At this point, with any new model I think it makes sense to wait until you can run the model on your own input before making any assumptions based on cherry picked examples.
If they were serious about showing this tech off they should've provided a video file download. Also indicate that it's a HDR file and should only be viewed on a HDR display. Youtube is just making this look bad as people won't see a difference.
YouTube supports HDR video, no need for a separate download.
YouTube tends to post a downscaled SD version first, then they encode and post the higher-res versions when they get around to it. This can take days in some cases. Meanwhile the creator catches the flak...
Creators don't publish videos until the high-res versions are done processing.
You don't need high res for HDR on YouTube (144p HDR is a thing there oddly enough) and the 4k version had already processed when I posted that comment (with no change since in HDR availability).

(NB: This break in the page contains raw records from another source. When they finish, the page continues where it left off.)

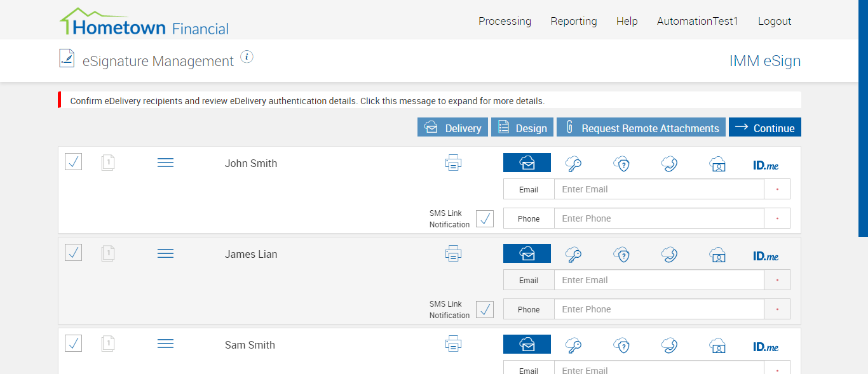Select email delivery icon for James Lian

pyautogui.click(x=527, y=254)
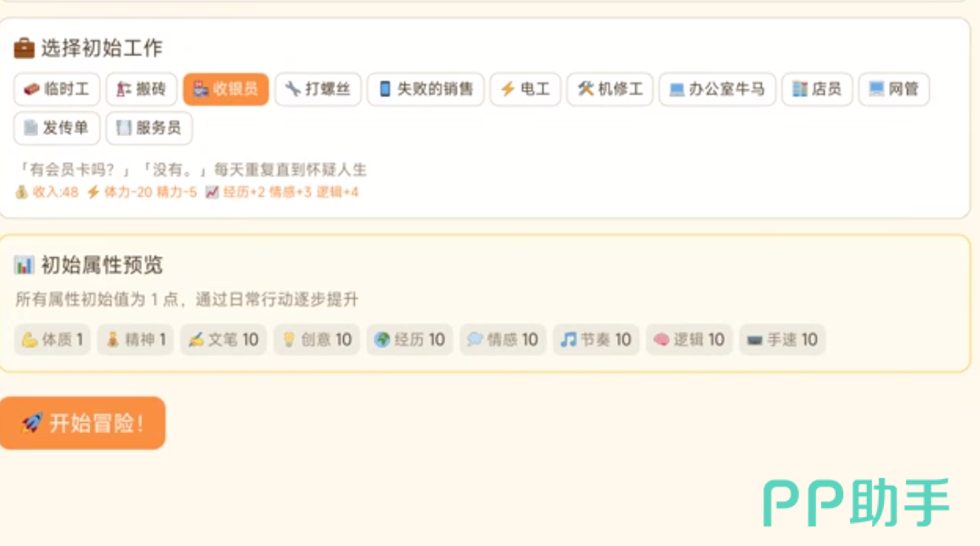Choose 搬砖 as starting job
Screen dimensions: 980x546
[141, 89]
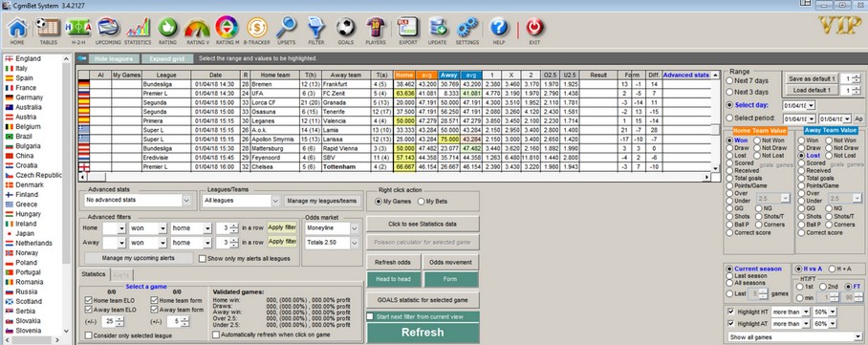Select the My Bets radio option
The height and width of the screenshot is (345, 868).
(x=422, y=202)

Usually media announcements/large channels pre-upload the video so it's ready when they want it to actually publish to avoid that kind of issue though.
They probably use 144p for automated systems like ML recommendations, moderation and content ID.
4K processing takes just minutes, but HDR processing can take over a month to… never. There is no indication of this at all, no progress bar or eta. Just check manually every few days!
This is why everyone is giving up on HDR, it’s just too painful because the content distributors are all so bad at it, with Netflix being the sole exception.
Sounds more like you should be giving up on YouTube.
HDR video playback in the browser is pretty unreliable unless you're on a Mac.
It's also pretty unreliable on Mac too...
It's more reliable then on linux though, and windows has been doing "auto HDR" for videos for years, so kinda hard to tell when something is HDR or not there.
In what way? I've been doing it without issue on PC longer than I've even owned a Mac.
Firefox has zero HDR support, as an example.
The product is only for Chromium based browsers on Windows so surely there's no harm in enabling the product video for that combo too, no?
FF on Mac shows HDR on full screen only, how strange.
That would be true on Mac also?
Firefox supports HDR video output on Mac since release 100.
What grinds my gears is that HDR output in a lot of software is "Mac only", even though Windows supports HDR video output just fine, and has had support for wide-color and HDR since Vista!
E.g.: DaVinci Resolve has HDR capable only in its Mac version.
Similarly, generating a Dolby Vision file is basically impossible on Windows.
"Just buy a Mac" seems to be the best and most practical guidance I've seen for HDR workflows...
HDR through YouTube appears to work fine even on my non HDR certified HDR monitor.
I am frequently disappointed by such videos.
Ridiculous. Like when James Cameron promoted Avatar HDR with an SDR YouTube video, while YT is perfectly capable of HDR playback.
At least as of a couple of years ago, HDR support on YouTube has been pretty bad[1]. I know they've been working to improve things since, but I kind of don't blame people for walking away from that mess.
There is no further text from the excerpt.